United States: Expertise In Coal Bankruptcy

Last Updated: February 26 2016
Article by Yvette Austin Smith, Metin Celebi and Mark P. Berkman


The Brattle Group combines coal and power industry expertise with financial, economic, accounting, environmental, and statistical analyses to advise debtors, creditors, courts, examiners, and governments on coal-related restructurings and bankruptcies.

Brattle's experts work with companies, legal counsel, and regulators to analyze the economic and financial position of coal producers and allied companies. Our areas of expertise include demand analysis for coal in the power sector, valuation of coal mines and other industry assets, and assessment of environmental liabilities. By combining our industry knowledge with relevant financial expertise, Brattle is uniquely positioned to advise on coal-related bankruptcies. We have provided consulting and testifying expertise related to valuation for plan confirmation or liquidation, fraudulent conveyance, debt recharacterization, and other damages analyses in the context of bankruptcy.

Key Services:

  • Bankruptcy process support and financial analyses
  • Economics of coal use in the power sector
  • Mine valuation
  • Environmental liability assessment and valuation


Bankruptcy Valuation, Solvency, and Other Financial Analyses

Brattle principals have extensive experience with the bankruptcy process. They have conducted valuation, solvency, and other financial analyses for large scale industrial concerns including steel, aluminum, and energy corporations.
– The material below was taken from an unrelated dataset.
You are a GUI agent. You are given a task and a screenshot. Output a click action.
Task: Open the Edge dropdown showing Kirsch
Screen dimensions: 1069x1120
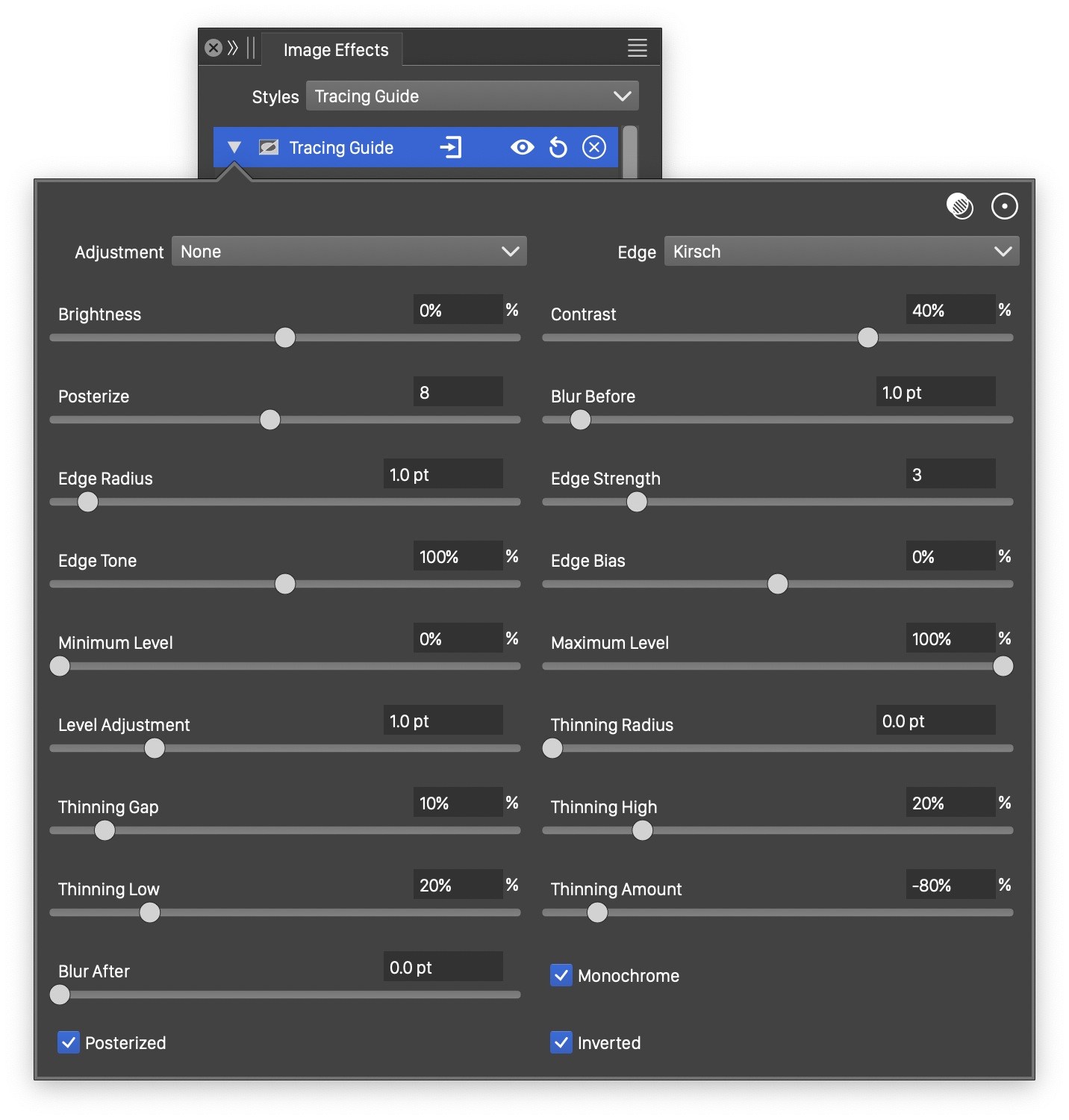pos(841,252)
Debt recharacterization: The Brattle Group was retained by counsel to the United States Steel Corporation (USS) in connection with the Canadian bankruptcy proceeding of U.S. Steel Canada (USSC). Brattle provided an expert report and testimony as to whether a series of advances from USS to USSC, totaling approximately $2 billion, were economically consistent with debt or equity.

Retrospective solvency analysis of electric utility: The Brattle Group was retained by counsel to Wilmington Trust, N.A., First Lien Administrative Agent, and Collateral Agent for Texas Competitive Electric Holdings Company LLC (TCEH) to provide a retrospective solvency analysis of Energy Future Holdings and certain subsidiaries. The analysis combined business valuation and credit analysis, commodity price forecasting, and economic analysis of the ERCOT market.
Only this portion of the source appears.